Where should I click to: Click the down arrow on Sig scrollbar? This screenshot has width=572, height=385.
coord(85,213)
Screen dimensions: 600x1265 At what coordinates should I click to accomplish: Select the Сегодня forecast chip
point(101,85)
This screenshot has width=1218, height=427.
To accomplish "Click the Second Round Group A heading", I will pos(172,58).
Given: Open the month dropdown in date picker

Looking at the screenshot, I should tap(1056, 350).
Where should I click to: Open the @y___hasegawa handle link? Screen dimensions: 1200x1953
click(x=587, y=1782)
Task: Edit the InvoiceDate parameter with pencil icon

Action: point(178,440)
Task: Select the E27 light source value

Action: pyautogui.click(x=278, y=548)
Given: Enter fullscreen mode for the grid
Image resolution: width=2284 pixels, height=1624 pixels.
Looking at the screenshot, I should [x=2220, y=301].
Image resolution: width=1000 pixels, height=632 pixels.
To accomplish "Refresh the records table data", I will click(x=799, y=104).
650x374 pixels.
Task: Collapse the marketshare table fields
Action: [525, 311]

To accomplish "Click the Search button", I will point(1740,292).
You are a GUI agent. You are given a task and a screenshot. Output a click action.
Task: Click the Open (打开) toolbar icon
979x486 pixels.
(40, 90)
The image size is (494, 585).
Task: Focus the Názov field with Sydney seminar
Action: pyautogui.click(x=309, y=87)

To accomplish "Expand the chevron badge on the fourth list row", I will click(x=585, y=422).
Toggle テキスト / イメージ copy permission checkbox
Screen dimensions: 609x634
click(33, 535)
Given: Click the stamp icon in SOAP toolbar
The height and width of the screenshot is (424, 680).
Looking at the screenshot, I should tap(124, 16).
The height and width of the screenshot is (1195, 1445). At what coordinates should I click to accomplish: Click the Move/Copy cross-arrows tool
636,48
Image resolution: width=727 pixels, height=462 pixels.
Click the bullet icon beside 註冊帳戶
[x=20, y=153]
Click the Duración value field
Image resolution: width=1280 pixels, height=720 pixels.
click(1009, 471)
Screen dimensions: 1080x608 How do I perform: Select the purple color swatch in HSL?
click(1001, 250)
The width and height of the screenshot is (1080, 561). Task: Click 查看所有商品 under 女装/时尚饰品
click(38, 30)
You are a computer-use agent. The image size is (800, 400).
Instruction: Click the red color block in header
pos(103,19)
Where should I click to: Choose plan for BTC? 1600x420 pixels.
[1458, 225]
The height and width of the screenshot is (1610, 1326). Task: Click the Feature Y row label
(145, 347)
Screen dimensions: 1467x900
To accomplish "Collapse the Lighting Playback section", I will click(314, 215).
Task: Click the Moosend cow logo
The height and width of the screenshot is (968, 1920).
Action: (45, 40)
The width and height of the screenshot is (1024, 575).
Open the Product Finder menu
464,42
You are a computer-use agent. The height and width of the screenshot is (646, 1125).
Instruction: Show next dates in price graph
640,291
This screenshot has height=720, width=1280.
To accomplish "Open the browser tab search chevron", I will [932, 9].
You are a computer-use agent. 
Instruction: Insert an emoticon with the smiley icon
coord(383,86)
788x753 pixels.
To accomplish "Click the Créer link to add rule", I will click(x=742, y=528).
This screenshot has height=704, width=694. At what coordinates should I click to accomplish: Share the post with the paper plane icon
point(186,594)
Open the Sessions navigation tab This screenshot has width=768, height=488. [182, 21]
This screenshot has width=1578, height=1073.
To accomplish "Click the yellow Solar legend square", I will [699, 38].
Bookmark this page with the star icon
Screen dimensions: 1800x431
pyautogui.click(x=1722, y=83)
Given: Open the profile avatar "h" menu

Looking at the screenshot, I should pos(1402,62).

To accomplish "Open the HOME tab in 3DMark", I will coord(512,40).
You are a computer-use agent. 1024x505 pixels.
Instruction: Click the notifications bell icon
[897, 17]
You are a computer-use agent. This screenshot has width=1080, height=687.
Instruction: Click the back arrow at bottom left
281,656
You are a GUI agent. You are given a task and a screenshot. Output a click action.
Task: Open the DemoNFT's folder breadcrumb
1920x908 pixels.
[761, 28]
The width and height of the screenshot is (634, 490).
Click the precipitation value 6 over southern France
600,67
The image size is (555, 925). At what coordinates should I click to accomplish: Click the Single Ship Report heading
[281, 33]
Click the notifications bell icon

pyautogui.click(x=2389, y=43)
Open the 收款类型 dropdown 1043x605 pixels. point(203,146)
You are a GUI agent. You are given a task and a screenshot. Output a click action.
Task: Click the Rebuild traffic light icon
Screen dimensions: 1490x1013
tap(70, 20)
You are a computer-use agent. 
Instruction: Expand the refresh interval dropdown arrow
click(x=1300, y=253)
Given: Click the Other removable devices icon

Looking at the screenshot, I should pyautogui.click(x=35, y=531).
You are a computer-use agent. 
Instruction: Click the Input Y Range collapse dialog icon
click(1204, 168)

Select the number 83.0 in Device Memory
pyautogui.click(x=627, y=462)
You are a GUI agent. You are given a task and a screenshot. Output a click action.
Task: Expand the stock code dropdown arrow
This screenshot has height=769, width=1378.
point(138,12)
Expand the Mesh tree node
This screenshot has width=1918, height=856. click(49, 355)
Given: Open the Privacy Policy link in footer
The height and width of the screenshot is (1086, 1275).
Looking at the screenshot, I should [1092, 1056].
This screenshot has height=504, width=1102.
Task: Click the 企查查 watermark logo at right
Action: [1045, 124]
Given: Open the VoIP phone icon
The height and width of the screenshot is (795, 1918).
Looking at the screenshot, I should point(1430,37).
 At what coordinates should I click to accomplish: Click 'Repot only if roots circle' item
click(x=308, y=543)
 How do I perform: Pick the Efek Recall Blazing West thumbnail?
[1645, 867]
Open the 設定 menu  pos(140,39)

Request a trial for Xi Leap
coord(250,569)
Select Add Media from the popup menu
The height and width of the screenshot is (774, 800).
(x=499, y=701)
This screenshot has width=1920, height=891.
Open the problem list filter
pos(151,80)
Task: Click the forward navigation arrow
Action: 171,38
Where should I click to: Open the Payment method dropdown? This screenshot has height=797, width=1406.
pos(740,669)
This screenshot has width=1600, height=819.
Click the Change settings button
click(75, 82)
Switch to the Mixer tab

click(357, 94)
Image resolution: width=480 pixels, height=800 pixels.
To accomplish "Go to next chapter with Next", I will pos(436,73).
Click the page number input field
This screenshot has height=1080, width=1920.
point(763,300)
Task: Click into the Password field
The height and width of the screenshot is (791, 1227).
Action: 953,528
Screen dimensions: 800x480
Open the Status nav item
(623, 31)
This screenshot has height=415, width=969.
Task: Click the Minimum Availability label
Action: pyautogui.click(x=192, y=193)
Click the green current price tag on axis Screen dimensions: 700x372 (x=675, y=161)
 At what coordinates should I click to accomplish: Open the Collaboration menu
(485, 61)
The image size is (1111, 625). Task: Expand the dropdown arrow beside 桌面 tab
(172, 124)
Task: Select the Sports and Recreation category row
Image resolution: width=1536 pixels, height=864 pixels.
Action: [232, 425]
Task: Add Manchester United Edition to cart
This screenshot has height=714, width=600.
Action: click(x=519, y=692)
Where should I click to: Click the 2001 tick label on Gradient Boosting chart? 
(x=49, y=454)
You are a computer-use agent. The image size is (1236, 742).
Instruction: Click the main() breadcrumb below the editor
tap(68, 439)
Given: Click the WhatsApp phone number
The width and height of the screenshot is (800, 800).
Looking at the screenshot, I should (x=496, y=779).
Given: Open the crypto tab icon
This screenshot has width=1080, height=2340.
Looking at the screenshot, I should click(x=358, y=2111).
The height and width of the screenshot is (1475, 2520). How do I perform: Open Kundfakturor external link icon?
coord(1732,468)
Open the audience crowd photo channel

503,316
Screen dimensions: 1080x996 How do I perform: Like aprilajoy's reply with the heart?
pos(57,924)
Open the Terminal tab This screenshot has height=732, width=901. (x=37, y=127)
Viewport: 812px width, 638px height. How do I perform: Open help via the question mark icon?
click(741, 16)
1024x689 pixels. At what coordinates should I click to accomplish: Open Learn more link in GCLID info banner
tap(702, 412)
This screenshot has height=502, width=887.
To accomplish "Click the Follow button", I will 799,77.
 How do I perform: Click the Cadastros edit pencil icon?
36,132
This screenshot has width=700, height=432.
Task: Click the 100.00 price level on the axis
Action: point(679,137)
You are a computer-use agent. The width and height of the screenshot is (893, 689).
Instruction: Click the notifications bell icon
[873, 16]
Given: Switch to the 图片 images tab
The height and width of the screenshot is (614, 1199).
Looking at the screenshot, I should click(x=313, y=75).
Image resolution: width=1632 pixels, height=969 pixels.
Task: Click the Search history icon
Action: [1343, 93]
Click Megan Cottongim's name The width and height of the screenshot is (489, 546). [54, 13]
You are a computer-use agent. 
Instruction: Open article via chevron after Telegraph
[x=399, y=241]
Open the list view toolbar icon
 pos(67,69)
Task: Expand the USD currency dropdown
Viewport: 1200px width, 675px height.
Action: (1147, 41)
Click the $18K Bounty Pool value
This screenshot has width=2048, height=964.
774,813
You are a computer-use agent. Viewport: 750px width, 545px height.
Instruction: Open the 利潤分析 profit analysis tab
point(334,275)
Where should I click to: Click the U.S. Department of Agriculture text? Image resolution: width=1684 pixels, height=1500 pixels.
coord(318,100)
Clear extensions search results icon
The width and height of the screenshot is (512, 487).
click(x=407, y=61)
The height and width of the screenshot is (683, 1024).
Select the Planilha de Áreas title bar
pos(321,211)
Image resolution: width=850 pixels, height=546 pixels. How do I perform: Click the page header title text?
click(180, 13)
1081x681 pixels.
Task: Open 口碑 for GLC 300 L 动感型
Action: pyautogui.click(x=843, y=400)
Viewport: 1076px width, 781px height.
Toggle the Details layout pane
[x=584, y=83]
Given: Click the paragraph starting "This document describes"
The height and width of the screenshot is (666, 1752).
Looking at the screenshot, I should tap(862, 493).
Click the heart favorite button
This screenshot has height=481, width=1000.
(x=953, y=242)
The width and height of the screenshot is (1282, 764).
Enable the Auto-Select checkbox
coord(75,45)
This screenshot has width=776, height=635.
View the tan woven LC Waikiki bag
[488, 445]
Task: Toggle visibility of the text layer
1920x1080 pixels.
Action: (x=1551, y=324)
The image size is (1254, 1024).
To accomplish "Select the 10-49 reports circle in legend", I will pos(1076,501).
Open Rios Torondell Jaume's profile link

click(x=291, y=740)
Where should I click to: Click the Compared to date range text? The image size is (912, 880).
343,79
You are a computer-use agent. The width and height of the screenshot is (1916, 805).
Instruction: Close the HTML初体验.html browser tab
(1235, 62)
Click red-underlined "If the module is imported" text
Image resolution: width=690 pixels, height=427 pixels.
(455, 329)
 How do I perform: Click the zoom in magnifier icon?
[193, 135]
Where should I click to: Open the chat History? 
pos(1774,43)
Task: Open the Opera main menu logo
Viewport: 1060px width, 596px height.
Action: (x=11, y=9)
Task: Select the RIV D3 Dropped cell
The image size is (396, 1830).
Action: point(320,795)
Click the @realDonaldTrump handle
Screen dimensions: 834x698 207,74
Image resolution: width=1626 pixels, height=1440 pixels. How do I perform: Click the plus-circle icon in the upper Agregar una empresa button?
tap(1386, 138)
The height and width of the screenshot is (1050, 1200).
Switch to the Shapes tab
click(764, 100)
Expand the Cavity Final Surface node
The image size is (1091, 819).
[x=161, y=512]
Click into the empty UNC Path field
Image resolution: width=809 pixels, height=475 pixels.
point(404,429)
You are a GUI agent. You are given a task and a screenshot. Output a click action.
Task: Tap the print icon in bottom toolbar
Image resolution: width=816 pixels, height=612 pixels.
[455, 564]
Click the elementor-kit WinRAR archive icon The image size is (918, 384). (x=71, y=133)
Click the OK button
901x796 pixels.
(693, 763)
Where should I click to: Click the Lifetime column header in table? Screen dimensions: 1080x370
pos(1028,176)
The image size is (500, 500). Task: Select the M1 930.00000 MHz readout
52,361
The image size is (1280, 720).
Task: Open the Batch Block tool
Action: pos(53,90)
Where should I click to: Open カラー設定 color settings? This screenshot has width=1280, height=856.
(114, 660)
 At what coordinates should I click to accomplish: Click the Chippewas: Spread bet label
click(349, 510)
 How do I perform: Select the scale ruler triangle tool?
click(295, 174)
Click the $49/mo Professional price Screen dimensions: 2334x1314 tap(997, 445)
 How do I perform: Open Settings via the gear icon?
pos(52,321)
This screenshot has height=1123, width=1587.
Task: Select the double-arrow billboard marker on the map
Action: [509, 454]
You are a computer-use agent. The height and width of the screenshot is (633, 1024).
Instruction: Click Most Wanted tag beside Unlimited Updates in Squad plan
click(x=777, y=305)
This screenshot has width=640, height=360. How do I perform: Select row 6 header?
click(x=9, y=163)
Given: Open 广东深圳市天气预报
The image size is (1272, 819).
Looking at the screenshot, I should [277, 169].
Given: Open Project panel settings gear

----

* [Work instruction]: Going through the material above, work out how many lines contain the string "phone" and give only that figure.

* [Result of the exercise]: 2